From: Population coding of strategic variables during foraging in freely moving macaques

(a) Histograms of correlation coefficients between the limb and eye movements and individual neuron activities. Bars are shaded for statistically significant correlations, and the inset indicates the percentage of significantly correlated neurons. A deep artificial neural network was trained using DeepLabCut (Mathis et al., 2018) to localize monkey M’s shoulder, elbow, and paw of the forelimb contralateral to the recording site (right limb) in each overhead video frame of the foraging animal. We could compute average limb movement in any desired time interval using those three limb markers. We considered time intervals around button presses (–2 s, +2 s) and computed the average limb speed and firing rate of all the dlPFC neurons of monkey M in non-overlapping time-bins of 200 ms width. The pupil diameter and the eye velocity were computed with the same method as in ref. 26 (b) For comparison, the correlation coefficient of the reward predictors with firing rates of dlPFC neurons for monkeys G, T, and M (c) Magnitude of movements of the head, arm, and eye are similar whether the animal chooses to stay (horizontal axes, arbitrary units; 5 sessions, 238–336 presses per session) or switch locations (vertical axes, arbitrary units; 5 sessions, 3–27 presses per session) around the time of a button press.
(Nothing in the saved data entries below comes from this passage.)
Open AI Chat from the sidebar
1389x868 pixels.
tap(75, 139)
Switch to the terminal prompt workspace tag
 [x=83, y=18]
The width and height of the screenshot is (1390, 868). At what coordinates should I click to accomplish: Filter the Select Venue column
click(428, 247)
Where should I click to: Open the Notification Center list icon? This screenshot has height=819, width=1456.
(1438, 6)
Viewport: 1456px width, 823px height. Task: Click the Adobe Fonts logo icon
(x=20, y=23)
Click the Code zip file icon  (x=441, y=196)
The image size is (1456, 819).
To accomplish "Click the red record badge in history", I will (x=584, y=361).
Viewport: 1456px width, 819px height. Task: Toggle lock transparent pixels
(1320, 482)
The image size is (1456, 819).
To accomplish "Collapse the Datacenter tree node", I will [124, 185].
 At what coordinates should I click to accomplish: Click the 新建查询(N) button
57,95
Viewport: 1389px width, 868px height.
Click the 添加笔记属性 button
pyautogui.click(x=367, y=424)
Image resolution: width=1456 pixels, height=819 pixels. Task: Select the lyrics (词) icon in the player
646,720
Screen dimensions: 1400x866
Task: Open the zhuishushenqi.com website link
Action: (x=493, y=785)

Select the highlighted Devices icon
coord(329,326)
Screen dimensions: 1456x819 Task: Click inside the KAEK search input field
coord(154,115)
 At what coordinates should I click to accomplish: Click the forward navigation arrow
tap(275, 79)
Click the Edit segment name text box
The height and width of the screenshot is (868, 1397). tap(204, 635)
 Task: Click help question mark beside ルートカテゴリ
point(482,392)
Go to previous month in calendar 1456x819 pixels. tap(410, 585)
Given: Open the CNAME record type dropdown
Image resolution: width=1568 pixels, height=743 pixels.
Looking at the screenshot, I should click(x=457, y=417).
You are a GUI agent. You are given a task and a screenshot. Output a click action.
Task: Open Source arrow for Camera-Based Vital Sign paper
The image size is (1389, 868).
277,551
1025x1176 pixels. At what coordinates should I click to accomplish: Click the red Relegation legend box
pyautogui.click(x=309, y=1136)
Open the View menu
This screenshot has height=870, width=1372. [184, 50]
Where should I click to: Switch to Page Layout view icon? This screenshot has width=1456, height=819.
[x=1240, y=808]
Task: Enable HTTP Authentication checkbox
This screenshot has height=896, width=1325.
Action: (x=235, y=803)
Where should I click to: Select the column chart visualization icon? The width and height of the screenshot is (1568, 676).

Points depict mean movement magnitudes, and widths of shaded ellipses indicate standard errors of the means along each axis. The top row shows movements after presses, and the bottom row shows movements before presses. (d) Prediction of monkey M choices, cross-validated using 1000 sub-samples of presses (80% of presses used for training, 20% for testing). The prediction performance was calculated as the area under the curve of the output of logistic regression (as in Fig. 5c), except that the predictors were the task-irrelevant variables, eye, body, and head movements, and pupil diameter (left) or reward predictors (right). The mean (black line) and the Gaussian-smoothed distribution (gray shades) across 1000 sub-sampled test data are shown.